At the meeting in which the employee’s outburst occurred, it took place in the manager’s office, away from other employees.  Only managers or supervisors were present, rather than co-workers.  Based upon the evidence in the record, there was no indication that other employees saw or heard what occurred.  As a result, it was held that the employee’s outburst did not occur in front of other employees which would have been more difficult for Alle to tolerate.

The Subject Matter of the Discussion

The whole purposed of the meeting was to discuss the employee’s refusal to sign the checkoff form.  As the employee had long been against joining the union and refused to sign the form on several occasions, his outburst occurred during his “attempted assertion of a fundamental right under the Act [NLRA].”

The Nature of the Outburst

While the NLRB did not condone or approve of the employee’s obscene gesture or comments, it recognized that Alle had no policy against profanity and had previously tolerated profanity by employees (even when it had been directed toward supervisors.)  Interestingly enough, the NLRB found that the employee’s comment that he was a “streets guy” to be too vague to amount to a threat. 

Whether the Outburst Was Provoked

The NLRB agreed with the finding of the Administrative Law Judge that the employee’s conduct occurred as a result of coercive conduct by Alle.  A line of precedent has held that attempts to coerce an employee to execute a checkoff authorization form constitutes a violation of Section 8(a)(1) of the NLRA.

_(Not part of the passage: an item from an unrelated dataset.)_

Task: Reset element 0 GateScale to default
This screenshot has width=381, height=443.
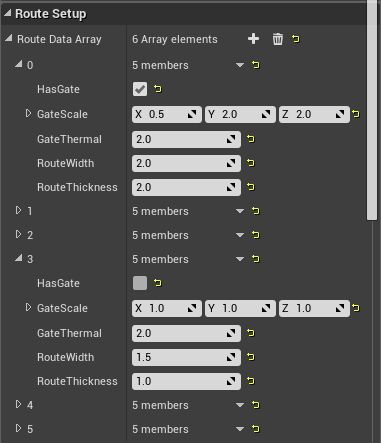Action: [356, 114]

The Takeaway:  Let us remember that the NLRB is not giving workers the green light to flip tables, denigrate their employers with profanities, and go ballistic in the workplace without risking losing the protections afforded under the NLRA.  Instead, the court factor test from Atlantic Steel Co will be applied to the facts of a given case to see if the protections of the NLRA were forfeited.  In this instance I think the Administrative Law Judge and NLRB got it right...but as noted, each situation is different and “results may vary.”  Workers:  take heed.